• **WHAT THE EXERCISE ASKS**
Your task is to retype each line of the data below exactly.

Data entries
* * *

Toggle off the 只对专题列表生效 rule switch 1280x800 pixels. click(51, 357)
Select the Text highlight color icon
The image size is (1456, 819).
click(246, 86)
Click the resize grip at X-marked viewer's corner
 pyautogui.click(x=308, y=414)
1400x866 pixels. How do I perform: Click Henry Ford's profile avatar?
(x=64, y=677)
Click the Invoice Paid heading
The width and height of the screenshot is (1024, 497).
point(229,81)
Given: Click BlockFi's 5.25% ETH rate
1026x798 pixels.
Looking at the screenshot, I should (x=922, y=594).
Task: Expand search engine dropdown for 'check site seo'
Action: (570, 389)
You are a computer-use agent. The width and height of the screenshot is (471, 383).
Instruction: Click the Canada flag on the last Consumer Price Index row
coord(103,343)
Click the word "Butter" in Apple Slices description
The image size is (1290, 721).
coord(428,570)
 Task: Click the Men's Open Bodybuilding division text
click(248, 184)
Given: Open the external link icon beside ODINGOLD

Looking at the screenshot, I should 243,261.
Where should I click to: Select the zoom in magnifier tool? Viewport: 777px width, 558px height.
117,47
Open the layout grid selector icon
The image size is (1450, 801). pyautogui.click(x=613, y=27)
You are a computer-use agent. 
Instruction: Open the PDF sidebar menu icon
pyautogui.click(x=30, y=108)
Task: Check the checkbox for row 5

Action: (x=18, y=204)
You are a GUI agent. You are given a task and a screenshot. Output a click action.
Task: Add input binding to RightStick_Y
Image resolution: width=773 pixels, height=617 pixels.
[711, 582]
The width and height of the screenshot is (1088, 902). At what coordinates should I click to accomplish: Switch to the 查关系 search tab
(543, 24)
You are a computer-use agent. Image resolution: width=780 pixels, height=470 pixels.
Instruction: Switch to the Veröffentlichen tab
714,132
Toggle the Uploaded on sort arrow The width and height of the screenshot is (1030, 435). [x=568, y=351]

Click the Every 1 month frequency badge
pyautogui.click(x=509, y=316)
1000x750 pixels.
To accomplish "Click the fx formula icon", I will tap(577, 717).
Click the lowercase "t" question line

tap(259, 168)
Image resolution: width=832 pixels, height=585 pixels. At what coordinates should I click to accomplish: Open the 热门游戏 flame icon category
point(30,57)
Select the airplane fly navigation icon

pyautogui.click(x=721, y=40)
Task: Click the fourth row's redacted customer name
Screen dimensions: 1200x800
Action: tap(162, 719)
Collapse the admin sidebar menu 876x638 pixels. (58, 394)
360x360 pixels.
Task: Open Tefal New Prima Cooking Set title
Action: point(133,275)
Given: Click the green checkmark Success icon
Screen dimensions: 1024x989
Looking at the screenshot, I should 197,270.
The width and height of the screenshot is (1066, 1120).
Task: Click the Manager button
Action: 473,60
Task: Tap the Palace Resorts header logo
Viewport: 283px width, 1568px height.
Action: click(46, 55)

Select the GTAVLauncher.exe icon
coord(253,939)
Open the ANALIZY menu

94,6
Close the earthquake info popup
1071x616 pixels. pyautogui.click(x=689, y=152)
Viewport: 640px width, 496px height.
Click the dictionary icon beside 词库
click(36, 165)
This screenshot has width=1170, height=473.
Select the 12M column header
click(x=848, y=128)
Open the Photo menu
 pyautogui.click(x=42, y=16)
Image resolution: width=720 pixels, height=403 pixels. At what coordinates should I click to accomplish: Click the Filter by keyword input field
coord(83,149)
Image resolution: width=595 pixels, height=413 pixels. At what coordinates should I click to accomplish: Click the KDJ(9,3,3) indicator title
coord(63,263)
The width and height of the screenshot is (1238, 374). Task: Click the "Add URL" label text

* * *

• **YOUR RESPONSE**
Toggle off the 只对专题列表生效 rule switch 1280x800 pixels. click(51, 357)
Select the Text highlight color icon
The image size is (1456, 819).
click(246, 86)
Click the resize grip at X-marked viewer's corner
 pyautogui.click(x=308, y=414)
1400x866 pixels. How do I perform: Click Henry Ford's profile avatar?
(x=64, y=677)
Click the Invoice Paid heading
The width and height of the screenshot is (1024, 497).
point(229,81)
Given: Click BlockFi's 5.25% ETH rate
1026x798 pixels.
Looking at the screenshot, I should (x=922, y=594).
Task: Expand search engine dropdown for 'check site seo'
Action: (570, 389)
You are a computer-use agent. The width and height of the screenshot is (471, 383).
Instruction: Click the Canada flag on the last Consumer Price Index row
coord(103,343)
Click the word "Butter" in Apple Slices description
The image size is (1290, 721).
coord(428,570)
 Task: Click the Men's Open Bodybuilding division text
click(248, 184)
Given: Open the external link icon beside ODINGOLD

Looking at the screenshot, I should 243,261.
Where should I click to: Select the zoom in magnifier tool? Viewport: 777px width, 558px height.
117,47
Open the layout grid selector icon
The image size is (1450, 801). pyautogui.click(x=613, y=27)
You are a computer-use agent. 
Instruction: Open the PDF sidebar menu icon
pyautogui.click(x=30, y=108)
Task: Check the checkbox for row 5

Action: (x=18, y=204)
You are a GUI agent. You are given a task and a screenshot. Output a click action.
Task: Add input binding to RightStick_Y
Image resolution: width=773 pixels, height=617 pixels.
[711, 582]
The width and height of the screenshot is (1088, 902). At what coordinates should I click to accomplish: Switch to the 查关系 search tab
(543, 24)
You are a computer-use agent. Image resolution: width=780 pixels, height=470 pixels.
Instruction: Switch to the Veröffentlichen tab
714,132
Toggle the Uploaded on sort arrow The width and height of the screenshot is (1030, 435). [x=568, y=351]

Click the Every 1 month frequency badge
pyautogui.click(x=509, y=316)
1000x750 pixels.
To accomplish "Click the fx formula icon", I will tap(577, 717).
Click the lowercase "t" question line

tap(259, 168)
Image resolution: width=832 pixels, height=585 pixels. At what coordinates should I click to accomplish: Open the 热门游戏 flame icon category
point(30,57)
Select the airplane fly navigation icon

pyautogui.click(x=721, y=40)
Task: Click the fourth row's redacted customer name
Screen dimensions: 1200x800
Action: tap(162, 719)
Collapse the admin sidebar menu 876x638 pixels. (58, 394)
360x360 pixels.
Task: Open Tefal New Prima Cooking Set title
Action: point(133,275)
Given: Click the green checkmark Success icon
Screen dimensions: 1024x989
Looking at the screenshot, I should 197,270.
The width and height of the screenshot is (1066, 1120).
Task: Click the Manager button
Action: 473,60
Task: Tap the Palace Resorts header logo
Viewport: 283px width, 1568px height.
Action: click(46, 55)

Select the GTAVLauncher.exe icon
coord(253,939)
Open the ANALIZY menu

94,6
Close the earthquake info popup
1071x616 pixels. pyautogui.click(x=689, y=152)
Viewport: 640px width, 496px height.
Click the dictionary icon beside 词库
click(36, 165)
This screenshot has width=1170, height=473.
Select the 12M column header
click(x=848, y=128)
Open the Photo menu
 pyautogui.click(x=42, y=16)
Image resolution: width=720 pixels, height=403 pixels. At what coordinates should I click to accomplish: Click the Filter by keyword input field
coord(83,149)
Image resolution: width=595 pixels, height=413 pixels. At what coordinates should I click to accomplish: Click the KDJ(9,3,3) indicator title
coord(63,263)
The width and height of the screenshot is (1238, 374). Task: Click the "Add URL" label text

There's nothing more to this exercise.